__Instructions for the task__. Would you output all the entries below without altering a word?

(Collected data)

[Start of section]

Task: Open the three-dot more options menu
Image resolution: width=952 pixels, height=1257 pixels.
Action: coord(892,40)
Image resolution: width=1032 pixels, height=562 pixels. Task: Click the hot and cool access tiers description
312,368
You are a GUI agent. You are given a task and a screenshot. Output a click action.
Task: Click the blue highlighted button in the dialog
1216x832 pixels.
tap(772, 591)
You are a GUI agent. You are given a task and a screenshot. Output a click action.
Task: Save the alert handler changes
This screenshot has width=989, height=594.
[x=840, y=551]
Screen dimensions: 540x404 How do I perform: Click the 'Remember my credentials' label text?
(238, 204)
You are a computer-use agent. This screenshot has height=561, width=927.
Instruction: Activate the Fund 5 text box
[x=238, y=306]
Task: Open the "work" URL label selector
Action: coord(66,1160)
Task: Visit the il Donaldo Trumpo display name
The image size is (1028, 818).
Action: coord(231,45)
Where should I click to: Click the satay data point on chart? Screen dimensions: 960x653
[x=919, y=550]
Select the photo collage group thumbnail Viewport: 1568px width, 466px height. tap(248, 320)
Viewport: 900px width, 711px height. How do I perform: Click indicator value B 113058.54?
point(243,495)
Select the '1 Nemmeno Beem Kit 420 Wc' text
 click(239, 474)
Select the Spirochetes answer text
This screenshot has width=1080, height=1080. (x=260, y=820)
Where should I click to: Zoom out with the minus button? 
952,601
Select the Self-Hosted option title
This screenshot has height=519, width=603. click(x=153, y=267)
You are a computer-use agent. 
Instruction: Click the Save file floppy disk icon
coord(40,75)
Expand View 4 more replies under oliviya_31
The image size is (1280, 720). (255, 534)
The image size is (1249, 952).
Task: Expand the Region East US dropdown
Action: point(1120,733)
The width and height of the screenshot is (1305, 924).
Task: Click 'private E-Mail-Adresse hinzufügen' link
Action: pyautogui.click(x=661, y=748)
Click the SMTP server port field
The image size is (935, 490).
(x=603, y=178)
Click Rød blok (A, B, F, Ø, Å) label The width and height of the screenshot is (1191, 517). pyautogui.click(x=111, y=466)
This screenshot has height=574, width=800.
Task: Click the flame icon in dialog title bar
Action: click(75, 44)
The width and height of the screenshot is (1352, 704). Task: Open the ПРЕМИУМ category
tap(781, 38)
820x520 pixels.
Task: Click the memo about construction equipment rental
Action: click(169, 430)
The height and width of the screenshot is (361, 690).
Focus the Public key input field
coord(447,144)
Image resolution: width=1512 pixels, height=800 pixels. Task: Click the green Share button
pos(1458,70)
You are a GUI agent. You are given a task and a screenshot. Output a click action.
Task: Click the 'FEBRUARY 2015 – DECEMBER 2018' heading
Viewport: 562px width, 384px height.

[End of section]

__Solved problem__.
Task: Open the three-dot more options menu
Image resolution: width=952 pixels, height=1257 pixels.
Action: coord(892,40)
Image resolution: width=1032 pixels, height=562 pixels. Task: Click the hot and cool access tiers description
312,368
You are a GUI agent. You are given a task and a screenshot. Output a click action.
Task: Click the blue highlighted button in the dialog
1216x832 pixels.
tap(772, 591)
You are a GUI agent. You are given a task and a screenshot. Output a click action.
Task: Save the alert handler changes
This screenshot has width=989, height=594.
[x=840, y=551]
Screen dimensions: 540x404 How do I perform: Click the 'Remember my credentials' label text?
(238, 204)
You are a computer-use agent. This screenshot has height=561, width=927.
Instruction: Activate the Fund 5 text box
[x=238, y=306]
Task: Open the "work" URL label selector
Action: coord(66,1160)
Task: Visit the il Donaldo Trumpo display name
The image size is (1028, 818).
Action: coord(231,45)
Where should I click to: Click the satay data point on chart? Screen dimensions: 960x653
[x=919, y=550]
Select the photo collage group thumbnail Viewport: 1568px width, 466px height. tap(248, 320)
Viewport: 900px width, 711px height. How do I perform: Click indicator value B 113058.54?
point(243,495)
Select the '1 Nemmeno Beem Kit 420 Wc' text
 click(239, 474)
Select the Spirochetes answer text
This screenshot has width=1080, height=1080. (x=260, y=820)
Where should I click to: Zoom out with the minus button? 
952,601
Select the Self-Hosted option title
This screenshot has height=519, width=603. click(x=153, y=267)
You are a computer-use agent. 
Instruction: Click the Save file floppy disk icon
coord(40,75)
Expand View 4 more replies under oliviya_31
The image size is (1280, 720). (255, 534)
The image size is (1249, 952).
Task: Expand the Region East US dropdown
Action: point(1120,733)
The width and height of the screenshot is (1305, 924).
Task: Click 'private E-Mail-Adresse hinzufügen' link
Action: pyautogui.click(x=661, y=748)
Click the SMTP server port field
The image size is (935, 490).
(x=603, y=178)
Click Rød blok (A, B, F, Ø, Å) label The width and height of the screenshot is (1191, 517). pyautogui.click(x=111, y=466)
This screenshot has height=574, width=800.
Task: Click the flame icon in dialog title bar
Action: click(75, 44)
The width and height of the screenshot is (1352, 704). Task: Open the ПРЕМИУМ category
tap(781, 38)
820x520 pixels.
Task: Click the memo about construction equipment rental
Action: click(169, 430)
The height and width of the screenshot is (361, 690).
Focus the Public key input field
coord(447,144)
Image resolution: width=1512 pixels, height=800 pixels. Task: Click the green Share button
pos(1458,70)
You are a GUI agent. You are given a task and a screenshot. Output a click action.
Task: Click the 'FEBRUARY 2015 – DECEMBER 2018' heading
Viewport: 562px width, 384px height.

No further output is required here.